Click to See Complete Forum and Search --> : Visual Basic .net Socket Won't Recieve UDP Packets From C++ DLL


workinforaliving
January 3rd, 2005, 02:20 PM
I have a Windows CE dll sending UDP packets over a wireless network to a VB Program running on a PC. The VB program is not recieving the packets, though; I am using VB .net 2003. I wrote a C++ program on that same PC that recieves the packets just fine, so I know it is not a network issue. I have gone over the code for 2 days now and cannot see the problem, and there is no problem with the code for all I know (ya we've all said that before). Ive made sure that the Internet Family, Protocol type and Socket Type are matching (2, 2, 17). I've done lots of network programming in many languages, and the VB code matches up almost perfectly to the C++ code line for line, is there some special circumstance that I do not know about?
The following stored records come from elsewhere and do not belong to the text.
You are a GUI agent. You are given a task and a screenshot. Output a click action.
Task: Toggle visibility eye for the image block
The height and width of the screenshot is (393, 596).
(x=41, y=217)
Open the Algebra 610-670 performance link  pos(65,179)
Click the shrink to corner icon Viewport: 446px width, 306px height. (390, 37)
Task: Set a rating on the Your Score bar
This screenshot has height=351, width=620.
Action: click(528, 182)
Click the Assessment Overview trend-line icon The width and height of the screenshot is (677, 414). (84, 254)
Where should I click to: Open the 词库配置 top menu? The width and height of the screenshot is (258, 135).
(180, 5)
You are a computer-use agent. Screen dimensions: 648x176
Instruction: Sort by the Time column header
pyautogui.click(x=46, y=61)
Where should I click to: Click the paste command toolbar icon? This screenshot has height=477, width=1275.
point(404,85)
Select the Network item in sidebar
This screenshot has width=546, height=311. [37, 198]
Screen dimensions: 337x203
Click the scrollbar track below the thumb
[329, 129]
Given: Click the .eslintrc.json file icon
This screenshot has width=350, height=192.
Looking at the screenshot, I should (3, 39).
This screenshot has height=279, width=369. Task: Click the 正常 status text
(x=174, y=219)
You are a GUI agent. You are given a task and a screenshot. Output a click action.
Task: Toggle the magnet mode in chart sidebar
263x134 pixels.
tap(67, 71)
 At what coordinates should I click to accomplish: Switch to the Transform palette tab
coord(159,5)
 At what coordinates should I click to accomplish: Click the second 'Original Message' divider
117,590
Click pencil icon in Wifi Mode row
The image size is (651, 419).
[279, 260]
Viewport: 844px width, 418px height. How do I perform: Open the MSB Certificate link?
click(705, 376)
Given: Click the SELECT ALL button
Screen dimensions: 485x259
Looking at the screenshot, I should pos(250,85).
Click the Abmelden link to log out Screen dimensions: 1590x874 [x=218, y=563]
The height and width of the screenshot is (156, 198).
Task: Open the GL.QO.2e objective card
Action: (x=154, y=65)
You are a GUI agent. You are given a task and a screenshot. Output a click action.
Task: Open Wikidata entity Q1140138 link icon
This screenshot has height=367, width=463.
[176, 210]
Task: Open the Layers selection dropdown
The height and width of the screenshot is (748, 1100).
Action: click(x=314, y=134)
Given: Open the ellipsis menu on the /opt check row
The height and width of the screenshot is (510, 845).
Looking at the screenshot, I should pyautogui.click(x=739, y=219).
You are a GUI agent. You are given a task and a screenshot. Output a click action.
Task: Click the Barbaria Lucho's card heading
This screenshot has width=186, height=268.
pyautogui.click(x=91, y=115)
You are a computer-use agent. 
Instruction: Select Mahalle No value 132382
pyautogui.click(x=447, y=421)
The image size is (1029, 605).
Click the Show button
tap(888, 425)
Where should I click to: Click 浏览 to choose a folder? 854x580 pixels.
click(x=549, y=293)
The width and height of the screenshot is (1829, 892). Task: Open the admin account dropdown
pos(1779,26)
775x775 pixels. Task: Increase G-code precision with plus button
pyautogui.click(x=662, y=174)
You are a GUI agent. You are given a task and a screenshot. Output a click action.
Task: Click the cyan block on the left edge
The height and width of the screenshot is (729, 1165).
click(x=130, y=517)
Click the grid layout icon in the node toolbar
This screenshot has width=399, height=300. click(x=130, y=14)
Thanks for any help.

//sending Code
int sock;
char * sendBuffer;
hostent * host;
WSADATA wsaData;
sockaddr_in remote;
socklen_t remoteSize = sizeof(remote);

if (WSAStartup(MAKEWORD(2,0), &wsaData) != 0){
return 0; //return if unable to load winsock dll
}
if((sock = socket(AF_INET, SOCK_DGRAM, 0)) < 0){
return 0; //return if unable to create socket
}
if((host = gethostbyname("192.168.1.103")) == NULL){
return 0;
}
remote.sin_family = AF_INET;
memcpy(&remote.sin_addr, host->h_addr_list[0], host->h_length);
remote.sin_port = 4765;

sendBuffer = (char *)&data; //global struct
while(true){
Sleep(1000);
globalTemp = globalTemp + 1;
sendto(sock, sendBuffer, sizeof(sendBuffer), 0, (struct sockaddr *)&remote, remoteSize);
}

//recieving code in visual basic, this does not recieve packets
Dim count As Integer = 0
Dim sock As Socket = New Socket(AddressFamily.InterNetwork, SocketType.Dgram, ProtocolType.IP)

Dim reciever As New IPEndPoint(IPAddress.Any, 4765)
Dim tempLocalEP As EndPoint = CType(reciever, EndPoint)
Try
sock.Bind(tempLocalEP)
Catch e As Exception
Label1.Text = "Winsock error: " & e.ToString()
End Try


Dim bytes(4096) As Byte //large enough to accept almost anything
'Label1.Text = "Socket is a " & sock.ProtocolType & " socket of type " & sock.SocketType & " of the family " & sock.AddressFamily
'Label1.Text = "Socket is bound to address " & sender.Address.ToString() & " on port " & sender.Port
Label1.Text = "Waiting for Packets..."
While True
sock.ReceiveFrom(bytes, 4096, SocketFlags.None, tempLocalEP)
count = count + 1
Label1.Text = "Received " & count & " packets."
End While

//recieving code in C, this recieves the packets just fine

int globalTemp = 0;
int sock;
char * recvBuffer;

sockaddr_in remote;
sockaddr_in local;

socklen_t rlen = sizeof(remote);
socklen_t llen = sizeof(local);

WORD wVersionRequested;
WSADATA wsaData;

wVersionRequested = MAKEWORD(2, 0); // Request WinSock v2.0
if (WSAStartup(wVersionRequested, &wsaData) != 0) { // Load WinSock DLL
cout << "Couldn't load winsock dll." << endl;
return 0;
}

sock = socket(AF_INET, SOCK_DGRAM, 0);

local.sin_family= AF_INET;
local.sin_addr.s_addr= INADDR_ANY;
local.sin_port= 4765;

recvBuffer = new char[1024];

bind(sock, (struct sockaddr *) &local, sizeof(local));

cout << "Socket is a 0 socket of type " << SOCK_DGRAM << " of the family " << AF_INET << endl;
cout << "Waiting for packets..." << endl << globalTemp << " packets recieved." << endl;

while(true){
recvfrom(sock, recvBuffer, 1024, 0, (struct sockaddr*)&remote, &rlen);
globalTemp = globalTemp + 1;
cout << globalTemp << " packets recieved. Packet contains: " << recvBuffer << endl;
}

workinforaliving
January 6th, 2005, 01:39 PM
Well we figured it out... when the destination port number is packaged in the packet being sent from the C socket, you must encode it to network format (using htons). When the packet reached the PC, it was sending it to the wrong port because it read the port number incorrectly. So in the end, this turned out to be a big/little endian format problem.